Modern sociolinguistics does not have much in common with Boas-Sapir linguistics. The main commonality relates to the subject pool, roughly "various societies in the world". Any population (however defined) can be further subdivided, hence "American society" can be divided into age-based or geography-based subsets. The Boas-Sapir tradition "focused" on a particular subset, those societies that are least well-known and most-different compared to American and European society, but more specifically on unwritten and endangered languages.
In Boas-Sapir tradition, the linguist would engage in a long-term study of the structure of some such society, and in the course of the investigation would gather data for a trilogy of grammar, dictionary and texts. The subject matter of the texts was generally whatever constituted "traditional culture". The details of data-gathering are not well documented, but it appears that the data generally comes from intense one-on-one collaboration between the linguist and the speaker (not from large 10-minute surveys of randomly selected individuals).
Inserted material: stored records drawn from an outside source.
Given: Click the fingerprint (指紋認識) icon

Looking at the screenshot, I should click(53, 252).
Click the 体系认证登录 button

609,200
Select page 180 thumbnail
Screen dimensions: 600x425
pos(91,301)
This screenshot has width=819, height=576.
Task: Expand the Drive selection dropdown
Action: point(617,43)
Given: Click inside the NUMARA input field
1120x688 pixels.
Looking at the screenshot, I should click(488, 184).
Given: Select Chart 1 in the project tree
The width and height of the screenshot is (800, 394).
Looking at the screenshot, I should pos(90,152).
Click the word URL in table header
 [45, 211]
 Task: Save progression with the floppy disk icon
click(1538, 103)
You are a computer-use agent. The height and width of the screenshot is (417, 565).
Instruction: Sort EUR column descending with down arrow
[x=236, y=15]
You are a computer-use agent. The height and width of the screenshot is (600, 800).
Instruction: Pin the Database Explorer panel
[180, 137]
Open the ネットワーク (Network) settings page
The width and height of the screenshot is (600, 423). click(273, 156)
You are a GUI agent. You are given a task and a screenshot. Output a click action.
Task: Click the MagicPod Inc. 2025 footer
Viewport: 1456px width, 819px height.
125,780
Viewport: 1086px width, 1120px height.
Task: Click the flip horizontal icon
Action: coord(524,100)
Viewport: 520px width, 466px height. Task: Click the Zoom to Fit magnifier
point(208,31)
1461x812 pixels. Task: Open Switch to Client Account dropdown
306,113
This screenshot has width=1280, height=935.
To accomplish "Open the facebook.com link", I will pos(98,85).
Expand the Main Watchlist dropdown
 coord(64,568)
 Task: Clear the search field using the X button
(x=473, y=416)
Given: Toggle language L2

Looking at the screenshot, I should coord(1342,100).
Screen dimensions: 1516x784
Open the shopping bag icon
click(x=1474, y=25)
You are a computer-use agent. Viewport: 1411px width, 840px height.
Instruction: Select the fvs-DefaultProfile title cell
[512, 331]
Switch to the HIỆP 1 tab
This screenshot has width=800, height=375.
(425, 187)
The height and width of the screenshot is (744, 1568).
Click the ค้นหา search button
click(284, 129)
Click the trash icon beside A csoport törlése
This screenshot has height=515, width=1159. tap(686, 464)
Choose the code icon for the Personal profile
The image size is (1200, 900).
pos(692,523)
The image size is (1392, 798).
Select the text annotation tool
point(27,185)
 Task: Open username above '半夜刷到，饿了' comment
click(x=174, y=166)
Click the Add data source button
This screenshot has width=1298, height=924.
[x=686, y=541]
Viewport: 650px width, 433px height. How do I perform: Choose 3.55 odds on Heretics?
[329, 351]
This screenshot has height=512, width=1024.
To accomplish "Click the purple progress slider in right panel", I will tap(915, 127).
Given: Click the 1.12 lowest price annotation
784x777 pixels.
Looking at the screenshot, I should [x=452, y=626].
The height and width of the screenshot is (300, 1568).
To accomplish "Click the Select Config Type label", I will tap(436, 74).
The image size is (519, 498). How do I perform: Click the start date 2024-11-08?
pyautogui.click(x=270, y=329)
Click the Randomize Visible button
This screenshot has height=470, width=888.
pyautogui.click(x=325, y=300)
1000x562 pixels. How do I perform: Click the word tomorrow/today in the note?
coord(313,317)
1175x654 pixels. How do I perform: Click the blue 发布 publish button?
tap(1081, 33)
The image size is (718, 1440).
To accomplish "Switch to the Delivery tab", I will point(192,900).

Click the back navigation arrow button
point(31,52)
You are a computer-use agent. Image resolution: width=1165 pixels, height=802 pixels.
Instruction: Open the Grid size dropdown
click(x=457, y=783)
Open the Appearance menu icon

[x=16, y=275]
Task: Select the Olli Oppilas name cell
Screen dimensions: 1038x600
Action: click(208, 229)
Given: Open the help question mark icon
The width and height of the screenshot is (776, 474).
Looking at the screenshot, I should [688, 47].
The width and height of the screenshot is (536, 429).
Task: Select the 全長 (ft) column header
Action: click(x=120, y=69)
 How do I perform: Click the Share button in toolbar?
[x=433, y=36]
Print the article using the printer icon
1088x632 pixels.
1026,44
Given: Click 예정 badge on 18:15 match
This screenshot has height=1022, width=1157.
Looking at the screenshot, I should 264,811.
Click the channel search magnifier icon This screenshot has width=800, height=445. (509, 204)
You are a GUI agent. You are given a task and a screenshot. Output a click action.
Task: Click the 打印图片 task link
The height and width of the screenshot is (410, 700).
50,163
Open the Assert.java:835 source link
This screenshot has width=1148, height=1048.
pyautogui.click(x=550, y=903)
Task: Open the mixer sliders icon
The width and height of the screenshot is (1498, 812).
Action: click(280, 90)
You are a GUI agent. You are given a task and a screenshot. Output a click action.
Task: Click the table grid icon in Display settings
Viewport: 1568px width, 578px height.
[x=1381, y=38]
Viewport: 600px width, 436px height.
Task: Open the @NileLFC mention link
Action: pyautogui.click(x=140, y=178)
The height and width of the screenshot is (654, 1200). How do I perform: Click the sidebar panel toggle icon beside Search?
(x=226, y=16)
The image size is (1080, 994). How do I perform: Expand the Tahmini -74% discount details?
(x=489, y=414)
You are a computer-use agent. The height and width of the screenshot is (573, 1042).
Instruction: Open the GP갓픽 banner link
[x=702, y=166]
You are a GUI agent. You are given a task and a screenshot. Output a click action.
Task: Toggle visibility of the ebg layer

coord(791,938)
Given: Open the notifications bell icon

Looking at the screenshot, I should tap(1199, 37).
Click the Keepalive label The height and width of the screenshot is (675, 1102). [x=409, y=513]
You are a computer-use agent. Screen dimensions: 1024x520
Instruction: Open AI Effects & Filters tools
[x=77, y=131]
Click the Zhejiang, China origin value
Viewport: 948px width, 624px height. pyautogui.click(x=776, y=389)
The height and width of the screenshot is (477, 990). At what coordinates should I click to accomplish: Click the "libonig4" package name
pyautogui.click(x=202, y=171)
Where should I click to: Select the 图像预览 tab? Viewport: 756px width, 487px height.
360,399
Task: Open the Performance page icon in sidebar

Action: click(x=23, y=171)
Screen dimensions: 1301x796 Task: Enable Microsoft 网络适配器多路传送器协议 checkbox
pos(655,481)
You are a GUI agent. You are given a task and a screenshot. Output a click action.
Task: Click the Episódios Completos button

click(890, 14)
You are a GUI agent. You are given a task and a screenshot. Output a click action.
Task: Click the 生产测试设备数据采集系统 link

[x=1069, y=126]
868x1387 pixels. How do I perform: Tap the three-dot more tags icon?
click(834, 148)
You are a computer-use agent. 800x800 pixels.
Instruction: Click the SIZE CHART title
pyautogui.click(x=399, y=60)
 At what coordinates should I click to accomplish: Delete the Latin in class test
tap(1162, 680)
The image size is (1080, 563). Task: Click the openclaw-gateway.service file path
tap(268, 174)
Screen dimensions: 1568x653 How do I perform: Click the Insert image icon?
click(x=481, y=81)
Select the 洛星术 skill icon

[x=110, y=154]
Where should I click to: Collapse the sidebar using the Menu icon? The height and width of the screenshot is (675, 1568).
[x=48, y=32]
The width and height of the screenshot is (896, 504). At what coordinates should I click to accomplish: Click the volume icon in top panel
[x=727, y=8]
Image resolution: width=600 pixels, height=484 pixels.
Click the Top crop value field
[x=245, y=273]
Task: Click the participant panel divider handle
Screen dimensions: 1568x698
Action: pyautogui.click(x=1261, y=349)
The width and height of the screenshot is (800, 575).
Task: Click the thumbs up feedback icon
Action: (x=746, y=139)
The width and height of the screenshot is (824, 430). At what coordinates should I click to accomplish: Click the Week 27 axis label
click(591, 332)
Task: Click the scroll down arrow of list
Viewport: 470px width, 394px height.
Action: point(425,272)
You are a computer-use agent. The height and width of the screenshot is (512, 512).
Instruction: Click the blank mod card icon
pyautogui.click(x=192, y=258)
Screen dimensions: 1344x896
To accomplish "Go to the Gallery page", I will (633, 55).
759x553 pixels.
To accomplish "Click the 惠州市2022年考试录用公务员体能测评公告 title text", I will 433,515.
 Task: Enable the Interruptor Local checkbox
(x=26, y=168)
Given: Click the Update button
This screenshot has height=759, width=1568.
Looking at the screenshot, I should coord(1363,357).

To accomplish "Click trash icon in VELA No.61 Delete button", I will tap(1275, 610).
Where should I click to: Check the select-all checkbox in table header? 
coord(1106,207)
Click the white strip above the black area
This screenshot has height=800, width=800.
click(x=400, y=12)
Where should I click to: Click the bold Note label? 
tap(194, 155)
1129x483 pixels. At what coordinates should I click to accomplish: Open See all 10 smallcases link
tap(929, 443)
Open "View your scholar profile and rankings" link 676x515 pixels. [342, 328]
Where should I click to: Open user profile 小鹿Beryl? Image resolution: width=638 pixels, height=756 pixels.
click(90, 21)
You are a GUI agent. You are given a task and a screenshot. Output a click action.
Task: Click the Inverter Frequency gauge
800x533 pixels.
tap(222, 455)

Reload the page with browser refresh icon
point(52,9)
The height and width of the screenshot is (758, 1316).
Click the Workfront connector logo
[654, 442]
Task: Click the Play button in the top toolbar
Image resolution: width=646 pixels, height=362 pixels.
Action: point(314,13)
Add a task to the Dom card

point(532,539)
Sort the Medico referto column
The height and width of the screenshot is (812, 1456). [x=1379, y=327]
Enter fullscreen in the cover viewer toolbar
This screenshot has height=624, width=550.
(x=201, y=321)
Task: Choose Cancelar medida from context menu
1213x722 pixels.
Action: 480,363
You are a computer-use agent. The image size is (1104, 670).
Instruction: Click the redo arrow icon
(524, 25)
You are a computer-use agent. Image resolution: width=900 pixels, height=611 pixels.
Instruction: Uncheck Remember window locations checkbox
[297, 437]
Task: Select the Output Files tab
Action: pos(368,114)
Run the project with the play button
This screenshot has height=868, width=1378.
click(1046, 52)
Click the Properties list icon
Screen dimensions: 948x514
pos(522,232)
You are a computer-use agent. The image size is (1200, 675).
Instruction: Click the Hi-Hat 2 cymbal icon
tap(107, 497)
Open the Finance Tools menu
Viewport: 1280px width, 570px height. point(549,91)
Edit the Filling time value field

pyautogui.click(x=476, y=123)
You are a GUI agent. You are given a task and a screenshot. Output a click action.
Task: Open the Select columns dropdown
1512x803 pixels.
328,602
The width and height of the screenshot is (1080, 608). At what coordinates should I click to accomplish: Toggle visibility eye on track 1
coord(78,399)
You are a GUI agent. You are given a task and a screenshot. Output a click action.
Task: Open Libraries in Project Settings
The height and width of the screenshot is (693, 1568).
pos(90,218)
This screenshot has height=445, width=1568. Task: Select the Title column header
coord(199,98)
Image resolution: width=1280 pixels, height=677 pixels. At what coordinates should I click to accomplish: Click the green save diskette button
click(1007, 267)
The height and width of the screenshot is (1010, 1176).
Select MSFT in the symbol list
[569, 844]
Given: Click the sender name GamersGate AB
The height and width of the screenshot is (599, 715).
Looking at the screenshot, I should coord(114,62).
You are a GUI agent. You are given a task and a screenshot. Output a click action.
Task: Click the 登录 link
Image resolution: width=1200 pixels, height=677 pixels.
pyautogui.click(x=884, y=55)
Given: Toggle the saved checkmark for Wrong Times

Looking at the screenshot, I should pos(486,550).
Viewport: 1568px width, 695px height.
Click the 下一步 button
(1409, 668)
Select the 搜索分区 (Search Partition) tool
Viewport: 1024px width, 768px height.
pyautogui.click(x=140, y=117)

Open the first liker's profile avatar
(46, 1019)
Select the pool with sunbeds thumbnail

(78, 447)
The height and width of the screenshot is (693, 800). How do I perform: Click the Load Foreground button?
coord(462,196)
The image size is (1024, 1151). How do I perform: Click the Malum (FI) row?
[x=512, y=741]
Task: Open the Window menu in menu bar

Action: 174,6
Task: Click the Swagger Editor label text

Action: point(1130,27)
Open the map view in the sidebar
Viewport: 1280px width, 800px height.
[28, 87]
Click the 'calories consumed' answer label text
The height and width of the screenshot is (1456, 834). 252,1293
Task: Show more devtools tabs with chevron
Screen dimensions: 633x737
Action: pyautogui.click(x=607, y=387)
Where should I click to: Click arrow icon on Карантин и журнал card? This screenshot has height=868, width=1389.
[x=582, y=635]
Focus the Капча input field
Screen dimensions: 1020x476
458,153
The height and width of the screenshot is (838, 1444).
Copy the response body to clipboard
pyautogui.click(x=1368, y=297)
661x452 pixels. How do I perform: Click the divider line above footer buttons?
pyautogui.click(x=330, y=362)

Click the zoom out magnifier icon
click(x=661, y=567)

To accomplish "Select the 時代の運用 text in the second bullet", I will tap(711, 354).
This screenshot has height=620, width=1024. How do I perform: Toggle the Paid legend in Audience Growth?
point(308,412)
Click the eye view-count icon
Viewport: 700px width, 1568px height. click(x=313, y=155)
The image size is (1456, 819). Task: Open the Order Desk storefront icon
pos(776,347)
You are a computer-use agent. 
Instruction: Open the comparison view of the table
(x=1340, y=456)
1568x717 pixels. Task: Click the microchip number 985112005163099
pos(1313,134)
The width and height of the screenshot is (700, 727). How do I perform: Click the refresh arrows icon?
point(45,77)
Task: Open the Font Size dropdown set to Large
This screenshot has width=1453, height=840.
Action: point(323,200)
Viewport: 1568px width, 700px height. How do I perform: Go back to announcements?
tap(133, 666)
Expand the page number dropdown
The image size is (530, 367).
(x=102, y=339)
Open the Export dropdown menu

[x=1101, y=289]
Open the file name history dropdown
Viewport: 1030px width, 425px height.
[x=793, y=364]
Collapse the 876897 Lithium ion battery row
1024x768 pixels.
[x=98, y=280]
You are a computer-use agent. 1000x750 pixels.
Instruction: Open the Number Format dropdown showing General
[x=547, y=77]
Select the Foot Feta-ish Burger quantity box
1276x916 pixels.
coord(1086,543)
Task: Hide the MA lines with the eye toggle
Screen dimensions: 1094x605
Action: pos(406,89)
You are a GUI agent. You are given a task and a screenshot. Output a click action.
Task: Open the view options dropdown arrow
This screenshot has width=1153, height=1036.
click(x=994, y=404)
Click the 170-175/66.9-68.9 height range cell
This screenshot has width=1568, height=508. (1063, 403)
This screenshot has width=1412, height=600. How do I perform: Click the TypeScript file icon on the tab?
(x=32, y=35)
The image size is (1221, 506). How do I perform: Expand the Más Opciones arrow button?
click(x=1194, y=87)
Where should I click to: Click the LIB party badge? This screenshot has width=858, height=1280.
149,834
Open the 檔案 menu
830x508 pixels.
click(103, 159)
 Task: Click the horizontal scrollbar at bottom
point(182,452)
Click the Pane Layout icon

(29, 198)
To understand the history of modern socio-linguistics, you would want to study the history of sociology, then see how those methods were applied to language in the 60's by people like Sledd, Labov and Weinreich. There is still a contemporary practice of language-description that focuses on under-described languages, where a linguist studies a language for years, producing grammars, dictionaries and texts. This is the contemporary area of linguistics that best preserves the Boas-Sapir tradition.